I'm sorry, but this is nonsense.  Loadout information does not have to be stored on their company servers.

According to DE it does and is.

The reason it's not stored locally is specifically because Warframe originally had a code-injection problem, where the clients could tell the servers what was in their inventory. So the only way to actually check that would be to store a backup copy on server-side in the first place, which would use more data to cross-check than it would to just confirm the upload/download of that data.

Besides, you missed the point:

14 hours ago, infinitedrift said:

"It uses too much data storage" argument.

It's not storage.

It's ACCESS. The act of downloading and uploading the information.

That's what servers for games are charged on.

So it wouldn't matter if it was client side or server side, you would still open the loadouts and save the loadouts every time you open the Arsenal, transferring that data to the Server each time for it to back up your game state in case your local copy got in any way corrupted or removed.

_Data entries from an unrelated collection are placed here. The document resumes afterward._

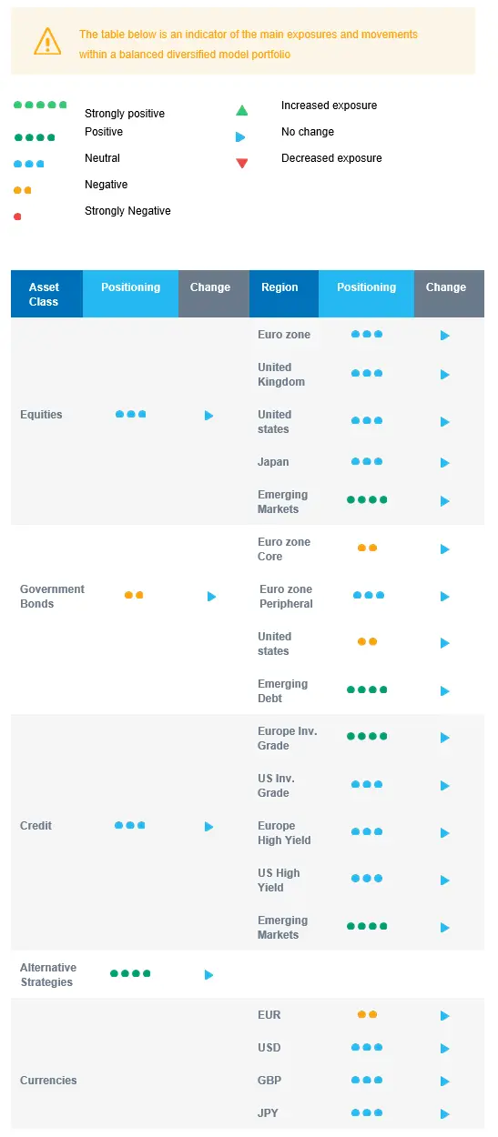Screen dimensions: 498x1137
Task: Click the EUR orange positioning dots
Action: click(367, 1014)
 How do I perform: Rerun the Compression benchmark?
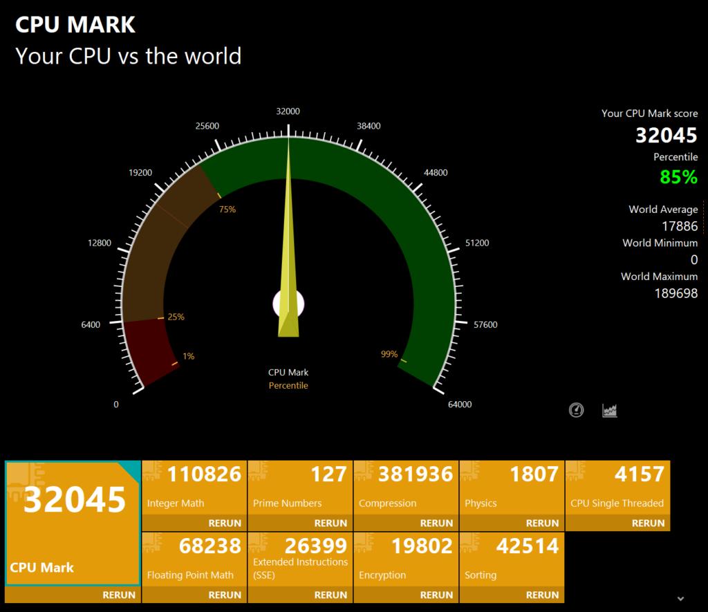click(437, 523)
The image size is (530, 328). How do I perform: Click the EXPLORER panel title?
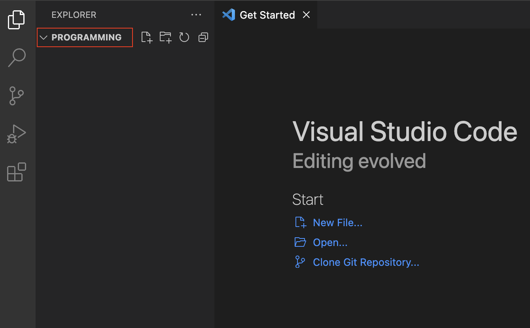pos(74,15)
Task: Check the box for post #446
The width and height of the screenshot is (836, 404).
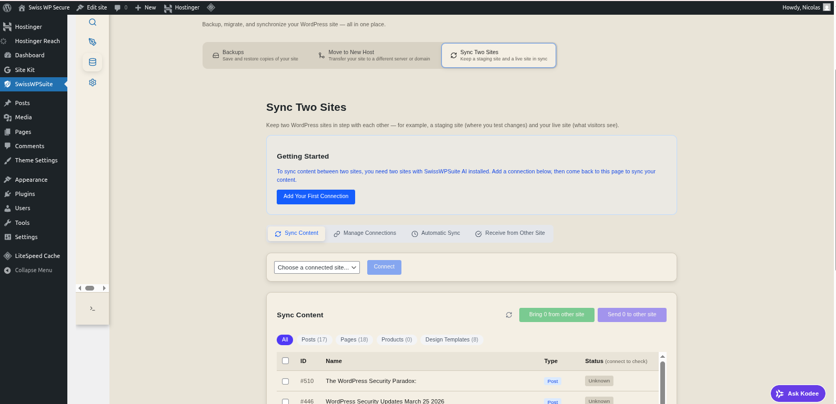Action: coord(285,401)
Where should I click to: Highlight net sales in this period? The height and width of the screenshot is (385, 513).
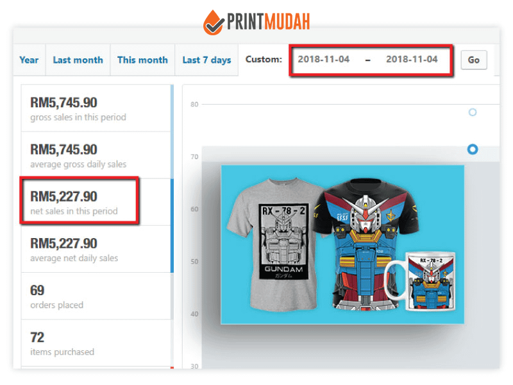[x=97, y=202]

That's the bit that costs money.

Don't try to tell me it's nonsense, the third biggest cost to a game company, any game company that has any form of cloud saving, beyond Advertising and Licensing, is server data access.

Not storage. They could be storing all of that data and it costs them less than a dollar per thousand players. But because it's charged on the ACCESS, you multiply the data transfer by every player, multiplied by every time that data is downloaded or uploaded.

And. That. Is what. Costs. Money.

If you didn't know how this works, now you do.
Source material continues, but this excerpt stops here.